Tony Pichardo

A mi amigo, que tiene un amigo que también es mi amigo, pero que ya no nos recuerda…Y duele.

Hay enfermedades que no solo afectan a quien las padece, sino que drenan por completo a quienes aman y están cerca de esa persona.

El Alzheimer es, quizá, la más cruel de todas, porque no te destruye el hígado, los riñones, ni deja marcas visibles en los huesos: pero, rompe vínculos, borra rostros y cierra historias. Es un dolor que cae como una sombra, no sobre uno, sino sobre todos los que existen alrededor del enfermo: los hijos que ven desaparecer al padre sin que haya muerto, los hermanos que pierden la complicidad compartida, los amigos que se quedan sin interlocutor, los vecinos que observan con miedo y espanto cómo el tiempo puede volver extraño a alguien tan familiar.

Convivir con alguien que atraviesa esta enfermedad implica aceptar una paradoja difícil de tragar: la persona sigue ahí, pero ya no está. Y quienes estamos “de este lado”, con la memoria más o menos intacta y la racionalidad un tanto en orden, sufrimos con una claridad que a veces duele más que el propio olvido del otro.

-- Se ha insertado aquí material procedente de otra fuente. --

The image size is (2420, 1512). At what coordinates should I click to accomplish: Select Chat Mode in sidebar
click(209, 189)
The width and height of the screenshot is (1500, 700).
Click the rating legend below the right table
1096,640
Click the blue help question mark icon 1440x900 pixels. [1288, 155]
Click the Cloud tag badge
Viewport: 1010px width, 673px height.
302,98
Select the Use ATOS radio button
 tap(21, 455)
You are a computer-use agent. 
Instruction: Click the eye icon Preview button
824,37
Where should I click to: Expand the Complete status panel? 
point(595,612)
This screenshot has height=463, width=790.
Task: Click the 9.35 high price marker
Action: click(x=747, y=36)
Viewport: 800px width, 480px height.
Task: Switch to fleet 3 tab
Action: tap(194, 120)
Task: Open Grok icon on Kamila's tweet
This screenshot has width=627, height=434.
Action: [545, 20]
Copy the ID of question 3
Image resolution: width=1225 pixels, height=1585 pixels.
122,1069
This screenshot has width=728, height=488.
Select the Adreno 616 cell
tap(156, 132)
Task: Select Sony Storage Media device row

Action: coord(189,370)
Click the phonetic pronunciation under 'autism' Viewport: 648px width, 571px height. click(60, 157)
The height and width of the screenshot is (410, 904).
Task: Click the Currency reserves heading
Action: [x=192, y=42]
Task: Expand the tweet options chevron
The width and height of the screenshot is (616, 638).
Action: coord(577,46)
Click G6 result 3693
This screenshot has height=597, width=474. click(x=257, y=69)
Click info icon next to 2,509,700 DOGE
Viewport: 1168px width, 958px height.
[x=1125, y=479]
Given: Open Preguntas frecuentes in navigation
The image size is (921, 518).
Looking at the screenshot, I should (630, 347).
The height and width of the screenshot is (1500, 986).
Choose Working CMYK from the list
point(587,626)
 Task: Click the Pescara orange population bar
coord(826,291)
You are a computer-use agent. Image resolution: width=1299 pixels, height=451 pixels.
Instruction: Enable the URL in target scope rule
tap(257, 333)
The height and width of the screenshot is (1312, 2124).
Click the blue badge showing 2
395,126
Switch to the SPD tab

Visitar a un amigo que ya no recuerda tu nombre, que te mira como si fueras un extraño y que no puede hilar una conversación que antes fluía con naturalidad, es una experiencia que desgasta. La tentación de evitar ese encuentro es real, humana y comprensible. Uno se pregunta si vale la pena, si sirve de algo, si no será más doloroso para quien está lúcido que para quien ya vive en un mundo sin recuerdos. Pero lo cierto es que el gesto no se hace para que el otro te reconozca; se hace para reconocer tú quién eres. La visita, el abrazo, la mano que se posa en un hombro, no buscan reactivar la memoria perdida: buscan honrar el afecto que existió. Aunque el cerebro no registre el nombre, el cuerpo sí siente la presencia. Aunque no haya palabras coherentes, sí hay algo que se mueve en la sensibilidad profunda, un eco emocional que todavía responde al tono de voz, a la suavidad del trato, a la calidez de un gesto.

Acompañar a alguien con Alzheimer también implica acompañarse a uno mismo ante el miedo. Y eso significa aceptar que no eres un héroe emocional, que no tienes que soportarlo todo, que la fortaleza no se mide por cuánto lloras después de la visita. El cariño no exige sacrificios que te quiebren. Se puede amar con límites. Se puede estar presente sin desmoronarse. No se trata de acudir todos los días ni de sostener una conversación imposible; se trata de llegar cuando puedas, cuando tengas fuerza, de estar unos minutos, de ofrecer ternura sin esperar respuesta. Y cuando el peso sea demasiado, también se vale dar un paso atrás, respirar, decir “hoy no puedo”. Nadie debería sentirse culpable por proteger su salud emocional.

La pregunta más dura, aquella que muchos nos hacemos en silencio, es si sería más “inteligente” olvidarlo todo y seguir adelante, como si la enfermedad hubiese borrado también la obligación afectiva. Pero olvidar a alguien que ha marcado nuestra vida nunca es una salida real; es, más bien, una postergación del duelo. El que se va para no ver, lo paga más tarde con un remordimiento que golpea cuando ya no hay oportunidad de volver. Uno no visita al enfermo para recibir gratitud, ni para despertar recuerdos; lo visita porque hacerlo mantiene viva la coherencia interior, porque honra la historia compartida, porque es una forma de cerrar, poco a poco, una despedida que no ocurre de golpe, sino en fragmentos. Y a la vez, uno debe aprender a cuidarse, a no caer en la trampa de convertirse en mártir de una causa imposible: no se trata de salvar a nadie, se trata de acompañarlo mientras se pueda, sin destruirse.

Al final, el Alzheimer se lleva recuerdos, pero no tiene por qué llevarse la dignidad del afecto. La relación posible es aquella que se sostiene en la ternura, en la paciencia medida, en el entendimiento de que la persona que conocimos ya no está, pero sigue siendo alguien. Ir, verlo, abrazarlo, aunque duela más a ti que a él, es un acto de humanidad, pero nunca debe ser un acto de autoaniquilación. Se trata de amar sin perderse. De acompañar sin desaparecer. De despedirse sin huir. Porque, aunque la memoria del otro ya no esté con nosotros, la tuya aún puede elegir recordar con amor y seguir viviendo con paz.